Hall of Fame Honorees Lisa Iwamoto and Craig Scott Focus on Structure, Materials and Form
They began in academia. Lisa Iwamoto and Craig Scott each taught architecture at the University of Michigan, before returning to their California roots: she as a professor of materials and fabrication at the University of California, Berkeley, he of architecture and design at California College of the Arts in San Francisco. “A lot of people do that, though,” Iwamoto begins. They also happen to have impeccable academic credentials themselves, both earning a master’s in architecture with distinction from Harvard University Graduate School of Design. “But we wanted to build things, too.” So, in 2002, they established IwamotoScott Architecture, shortly after marrying at San Francisco City Hall, to experiment, explore, and “do fun things on the side,” she continues. The clients would come.
With CNC technology just entering the scene, the architects simultaneously immersed themselves in materials studies, hand-making chairs out of aluminum or swimming-pool noodles. Iwamoto and Scott were harbingers of the maker movement before the term even existed.
For more practice, they built full-scale installations with students at Berkeley. “We were thinking about the landscape of the Bay Area and conceptualizing ideas,” Scott recalls. Fully designed but unbuilt, their theoretical Fog House melded modern architecture with a response to San Francisco’s renowned
climate condition.
Growth, Iwamoto says, was “completely organic.” She and Scott entered competitions. With the MoMA PS1 Young Architect Program, they achieved finalist status. Invitations for installations soon followed, “Open House: Architecture and Technology for Intelligent Living,” in Essen, Germany, co-curated by Vitra and the Art Center College of Design in Pasadena, California, among them, in which their Jellyfish House conceptualized a solution for reclaimed water in San Francisco Bay. Voussoir Cloud, at SCI-Arc Gallery, was a staggering composition of vaults and arches in laminated wood that “brought together our interest in structures, materials, and form,” Scott states. “We were getting things out there,” Iwamoto says of the time period.
Their first built commission, in 2010, was a gift from an architect friend. “He was too busy, and the job was too small,” Iwamoto says. Although just a 1,000- square-foot guest house, the project feels grand because of its celebratory courtyard and wood-paneled entry.
That same year, the firm’s lobby for a San Francisco commercial building won an Interior Design Best of Year Award, its coffered ceiling resembling a waterfall of lanterns. Soon after, Obscura Digital, an interactive media company, came calling in need of help designing its office in a 1940’s warehouse in the city’s scrappy Dogpatch neighborhood. Scrappy themselves, Iwamoto and Scott took the low-budget job in exchange for free rent for their first studio, a wall of sheet-metal bookcases the only separation between the architects and Obscura. “But it gave us a quite a showplace,” Iwamoto says.

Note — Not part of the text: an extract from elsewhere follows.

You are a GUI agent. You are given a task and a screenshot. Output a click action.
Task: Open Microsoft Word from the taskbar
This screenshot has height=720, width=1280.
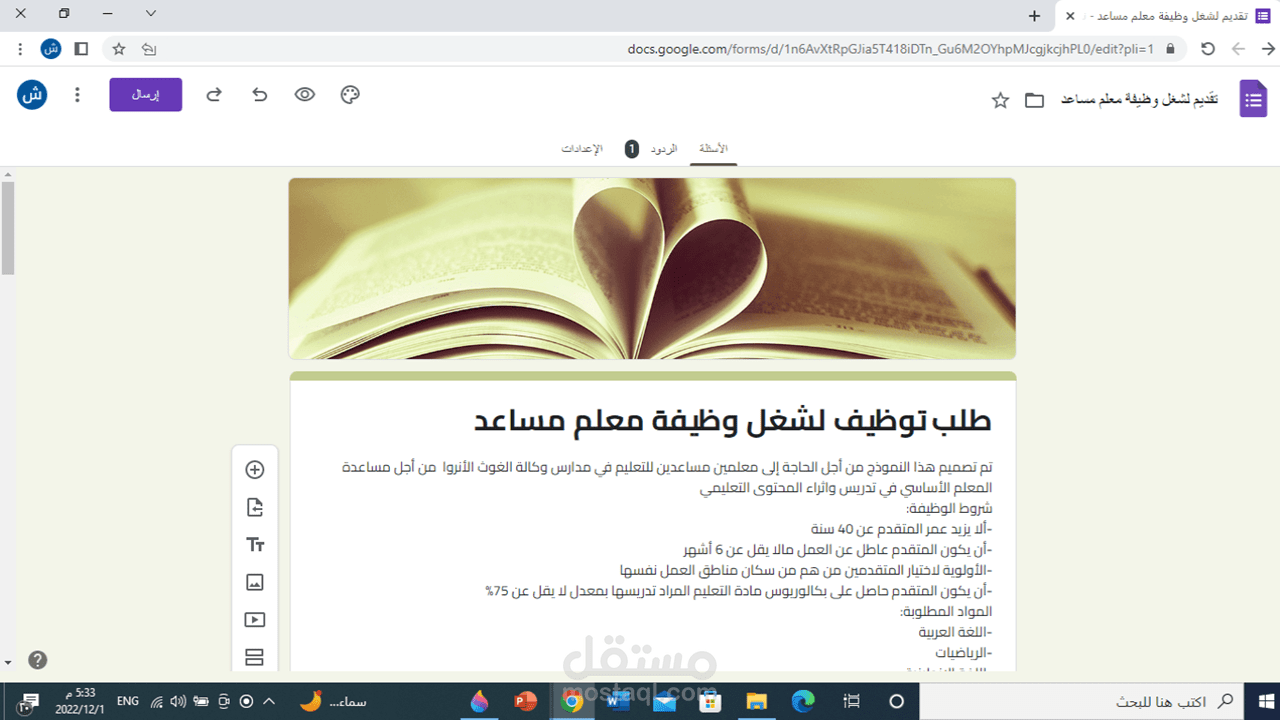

That’s when Michael Bloomberg appeared on the scene. Transitioning from New York mayor back to CEO, he was looking for a local firm to make his San Francisco tech hub, Bloomberg R&D, “sophisticated and grown-up,” Scott notes. Obviously, larger firms were in play. “But we were chosen for our material sensibility and detail level,” Scott explains. Among the project’s standouts is a starburstlike ceiling canopy of white oak slats.
Pinterest came along in 2015. With office commissions in New York and two in San Francisco, it’s arguably the firm’s largest client. Common to all sites are articulated ceilings and organizing central stairways designed not just as circulation devices but also as true place-making venues.

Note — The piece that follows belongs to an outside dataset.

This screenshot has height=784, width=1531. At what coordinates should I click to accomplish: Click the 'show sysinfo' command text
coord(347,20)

IwamotoScott designs houses, too, and they’ve become more elaborate. A lakeside house in Napa, for example, is organized around a rhombus-shape courtyard. Back in San Francisco, the firm is currently stretching its scale with Portola Housing, a city block dense with single-family dwellings plus three apartment buildings.
Both principals work on all projects from their 3,000-square-foot office, now located in Potrero Hill on the edge of the design district, intentionally keeping numbers small: 12 employees and six to eight projects at a time. Conveniently, the couple resides just five blocks away in an Edwardian town house dating to 1926. Although linked together since 1986, their personality types couldn’t be more different. Iwamoto is forthcoming and effervescent. Scott is shy and reserved with “an encyclopedia knowledge of architecture,” according to his wife. In other words, they’re a perfect match.